# TASK DETAILS:
The answer required is how many lines of the following entries contain the word "green", with no other words.

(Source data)

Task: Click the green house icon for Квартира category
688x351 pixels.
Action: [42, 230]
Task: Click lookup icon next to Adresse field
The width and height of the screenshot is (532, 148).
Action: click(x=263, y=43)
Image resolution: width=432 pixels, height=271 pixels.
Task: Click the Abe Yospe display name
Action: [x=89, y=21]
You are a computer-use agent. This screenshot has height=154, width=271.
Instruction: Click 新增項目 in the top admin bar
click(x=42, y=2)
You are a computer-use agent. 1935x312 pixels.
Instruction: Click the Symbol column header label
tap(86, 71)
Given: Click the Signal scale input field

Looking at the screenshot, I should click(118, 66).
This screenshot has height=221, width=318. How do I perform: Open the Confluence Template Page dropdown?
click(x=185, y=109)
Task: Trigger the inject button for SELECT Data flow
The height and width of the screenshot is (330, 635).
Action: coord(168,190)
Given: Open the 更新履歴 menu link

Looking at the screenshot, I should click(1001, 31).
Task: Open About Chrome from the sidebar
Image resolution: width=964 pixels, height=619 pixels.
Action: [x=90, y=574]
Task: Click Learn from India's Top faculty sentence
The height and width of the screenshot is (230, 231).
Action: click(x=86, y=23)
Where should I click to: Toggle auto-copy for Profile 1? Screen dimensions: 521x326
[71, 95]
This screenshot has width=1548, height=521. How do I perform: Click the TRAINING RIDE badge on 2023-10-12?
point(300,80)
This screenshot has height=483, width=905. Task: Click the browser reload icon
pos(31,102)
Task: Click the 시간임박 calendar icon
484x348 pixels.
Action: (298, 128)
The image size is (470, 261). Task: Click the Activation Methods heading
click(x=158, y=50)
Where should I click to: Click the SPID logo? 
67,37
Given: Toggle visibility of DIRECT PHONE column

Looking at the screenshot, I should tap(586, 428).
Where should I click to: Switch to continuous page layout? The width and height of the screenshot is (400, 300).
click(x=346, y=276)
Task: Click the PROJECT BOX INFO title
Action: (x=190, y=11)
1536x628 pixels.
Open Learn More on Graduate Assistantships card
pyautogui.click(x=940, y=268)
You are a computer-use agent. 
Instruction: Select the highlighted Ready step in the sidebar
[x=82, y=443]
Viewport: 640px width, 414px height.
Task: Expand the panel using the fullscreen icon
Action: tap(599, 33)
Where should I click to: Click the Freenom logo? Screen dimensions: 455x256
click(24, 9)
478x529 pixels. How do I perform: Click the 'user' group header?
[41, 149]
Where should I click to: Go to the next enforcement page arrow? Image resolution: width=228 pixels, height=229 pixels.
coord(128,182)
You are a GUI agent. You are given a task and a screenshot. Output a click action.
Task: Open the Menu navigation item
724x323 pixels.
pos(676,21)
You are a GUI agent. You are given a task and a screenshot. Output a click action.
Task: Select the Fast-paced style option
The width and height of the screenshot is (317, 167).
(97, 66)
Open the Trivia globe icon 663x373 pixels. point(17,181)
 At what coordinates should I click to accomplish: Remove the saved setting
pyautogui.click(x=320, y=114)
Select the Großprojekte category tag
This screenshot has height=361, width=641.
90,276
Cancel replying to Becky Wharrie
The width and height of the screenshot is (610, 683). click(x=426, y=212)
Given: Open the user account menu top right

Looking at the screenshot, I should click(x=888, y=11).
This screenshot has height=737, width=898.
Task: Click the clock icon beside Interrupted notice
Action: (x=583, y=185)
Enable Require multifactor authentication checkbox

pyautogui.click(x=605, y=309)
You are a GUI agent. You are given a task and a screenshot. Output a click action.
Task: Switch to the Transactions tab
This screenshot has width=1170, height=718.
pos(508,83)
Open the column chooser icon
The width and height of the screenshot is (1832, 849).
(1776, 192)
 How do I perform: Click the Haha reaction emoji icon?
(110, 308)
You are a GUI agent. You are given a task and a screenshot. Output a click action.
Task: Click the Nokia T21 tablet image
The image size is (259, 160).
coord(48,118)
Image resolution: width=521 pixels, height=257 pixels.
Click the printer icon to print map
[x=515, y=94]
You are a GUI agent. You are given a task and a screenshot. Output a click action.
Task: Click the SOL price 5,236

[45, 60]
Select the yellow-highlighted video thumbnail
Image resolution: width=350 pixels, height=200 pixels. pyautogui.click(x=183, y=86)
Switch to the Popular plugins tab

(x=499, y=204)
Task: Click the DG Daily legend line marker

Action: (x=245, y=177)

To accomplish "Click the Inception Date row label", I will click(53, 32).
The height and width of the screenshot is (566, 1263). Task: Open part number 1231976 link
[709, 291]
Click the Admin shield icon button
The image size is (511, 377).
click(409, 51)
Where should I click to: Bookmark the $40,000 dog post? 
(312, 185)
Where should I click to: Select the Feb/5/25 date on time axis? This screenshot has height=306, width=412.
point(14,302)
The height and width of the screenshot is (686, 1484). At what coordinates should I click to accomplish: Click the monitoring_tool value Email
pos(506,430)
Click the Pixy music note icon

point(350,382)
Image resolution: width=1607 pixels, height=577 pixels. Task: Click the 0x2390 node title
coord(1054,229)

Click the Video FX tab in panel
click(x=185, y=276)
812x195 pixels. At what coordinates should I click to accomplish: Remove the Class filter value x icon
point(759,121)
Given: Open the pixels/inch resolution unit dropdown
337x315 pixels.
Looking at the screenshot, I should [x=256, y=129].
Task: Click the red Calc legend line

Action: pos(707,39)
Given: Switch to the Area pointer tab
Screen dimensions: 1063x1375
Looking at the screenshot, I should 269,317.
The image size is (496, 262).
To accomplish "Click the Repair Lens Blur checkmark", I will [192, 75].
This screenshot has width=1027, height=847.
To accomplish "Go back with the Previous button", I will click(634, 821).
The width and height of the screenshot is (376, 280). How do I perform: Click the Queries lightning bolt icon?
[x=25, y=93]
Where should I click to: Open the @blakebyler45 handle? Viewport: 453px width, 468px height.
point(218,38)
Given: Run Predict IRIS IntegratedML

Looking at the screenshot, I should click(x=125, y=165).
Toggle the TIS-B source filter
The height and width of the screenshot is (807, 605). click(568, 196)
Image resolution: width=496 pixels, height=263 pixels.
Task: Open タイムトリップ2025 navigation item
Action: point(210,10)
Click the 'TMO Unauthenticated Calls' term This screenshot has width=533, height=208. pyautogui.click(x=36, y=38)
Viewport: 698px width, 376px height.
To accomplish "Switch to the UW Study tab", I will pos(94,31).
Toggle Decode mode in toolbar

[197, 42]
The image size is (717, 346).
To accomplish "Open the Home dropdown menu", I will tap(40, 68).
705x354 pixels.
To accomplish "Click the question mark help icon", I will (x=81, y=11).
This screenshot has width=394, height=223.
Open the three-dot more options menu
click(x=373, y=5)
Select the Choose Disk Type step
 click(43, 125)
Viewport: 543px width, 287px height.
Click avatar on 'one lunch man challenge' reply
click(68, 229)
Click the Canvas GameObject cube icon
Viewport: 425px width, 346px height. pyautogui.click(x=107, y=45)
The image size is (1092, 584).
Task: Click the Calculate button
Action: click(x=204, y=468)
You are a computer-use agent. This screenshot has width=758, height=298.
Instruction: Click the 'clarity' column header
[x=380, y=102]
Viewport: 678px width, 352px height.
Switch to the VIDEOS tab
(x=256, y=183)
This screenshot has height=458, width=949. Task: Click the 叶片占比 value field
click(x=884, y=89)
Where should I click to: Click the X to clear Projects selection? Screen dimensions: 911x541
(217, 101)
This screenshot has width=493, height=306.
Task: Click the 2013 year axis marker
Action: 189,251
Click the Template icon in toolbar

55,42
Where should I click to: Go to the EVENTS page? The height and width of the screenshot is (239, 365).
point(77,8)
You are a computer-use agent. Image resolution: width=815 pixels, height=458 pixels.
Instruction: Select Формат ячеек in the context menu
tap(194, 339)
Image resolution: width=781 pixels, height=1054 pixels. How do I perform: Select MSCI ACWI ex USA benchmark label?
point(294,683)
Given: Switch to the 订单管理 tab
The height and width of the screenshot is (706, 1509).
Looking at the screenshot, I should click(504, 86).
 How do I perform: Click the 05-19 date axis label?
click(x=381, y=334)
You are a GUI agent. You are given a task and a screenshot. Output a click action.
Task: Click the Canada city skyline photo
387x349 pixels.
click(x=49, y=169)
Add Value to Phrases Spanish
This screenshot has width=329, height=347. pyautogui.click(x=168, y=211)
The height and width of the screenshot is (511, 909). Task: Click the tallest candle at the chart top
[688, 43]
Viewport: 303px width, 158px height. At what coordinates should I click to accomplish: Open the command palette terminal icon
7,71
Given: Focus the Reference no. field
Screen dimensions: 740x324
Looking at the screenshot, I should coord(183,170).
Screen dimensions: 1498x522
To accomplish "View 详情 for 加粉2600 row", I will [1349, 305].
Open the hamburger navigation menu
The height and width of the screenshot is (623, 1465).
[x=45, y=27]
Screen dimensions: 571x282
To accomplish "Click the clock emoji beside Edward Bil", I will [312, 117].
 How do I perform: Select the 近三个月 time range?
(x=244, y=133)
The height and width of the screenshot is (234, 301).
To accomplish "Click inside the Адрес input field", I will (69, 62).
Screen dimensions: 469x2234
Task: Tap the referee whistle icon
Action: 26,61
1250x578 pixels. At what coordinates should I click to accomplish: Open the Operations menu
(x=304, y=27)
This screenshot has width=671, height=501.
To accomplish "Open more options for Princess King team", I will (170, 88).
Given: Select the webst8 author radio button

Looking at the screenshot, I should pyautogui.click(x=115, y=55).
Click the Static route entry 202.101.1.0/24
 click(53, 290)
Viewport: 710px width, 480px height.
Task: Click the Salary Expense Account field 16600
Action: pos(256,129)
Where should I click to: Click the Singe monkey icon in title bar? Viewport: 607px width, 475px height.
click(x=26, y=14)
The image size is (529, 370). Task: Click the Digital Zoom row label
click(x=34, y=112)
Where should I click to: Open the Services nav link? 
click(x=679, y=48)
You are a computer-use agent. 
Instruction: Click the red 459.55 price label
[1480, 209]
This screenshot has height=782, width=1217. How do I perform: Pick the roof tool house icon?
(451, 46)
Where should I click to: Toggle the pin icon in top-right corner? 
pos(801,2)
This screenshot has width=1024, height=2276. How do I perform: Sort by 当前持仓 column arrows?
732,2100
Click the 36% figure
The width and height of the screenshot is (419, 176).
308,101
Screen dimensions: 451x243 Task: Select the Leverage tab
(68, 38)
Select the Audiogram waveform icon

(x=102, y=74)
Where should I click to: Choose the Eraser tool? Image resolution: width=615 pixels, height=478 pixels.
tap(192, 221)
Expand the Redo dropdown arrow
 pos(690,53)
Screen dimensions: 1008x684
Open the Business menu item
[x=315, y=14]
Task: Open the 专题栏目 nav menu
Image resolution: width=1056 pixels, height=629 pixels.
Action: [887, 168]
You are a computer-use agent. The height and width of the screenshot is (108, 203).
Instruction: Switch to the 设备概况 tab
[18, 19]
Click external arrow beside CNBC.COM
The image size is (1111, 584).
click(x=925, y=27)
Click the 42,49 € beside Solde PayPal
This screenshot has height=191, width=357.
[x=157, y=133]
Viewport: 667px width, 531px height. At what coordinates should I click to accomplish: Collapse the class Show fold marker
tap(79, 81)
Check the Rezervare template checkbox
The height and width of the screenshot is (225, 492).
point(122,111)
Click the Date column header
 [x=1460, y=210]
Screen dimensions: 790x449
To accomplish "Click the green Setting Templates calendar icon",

# EXERCISE OUTPUT:
2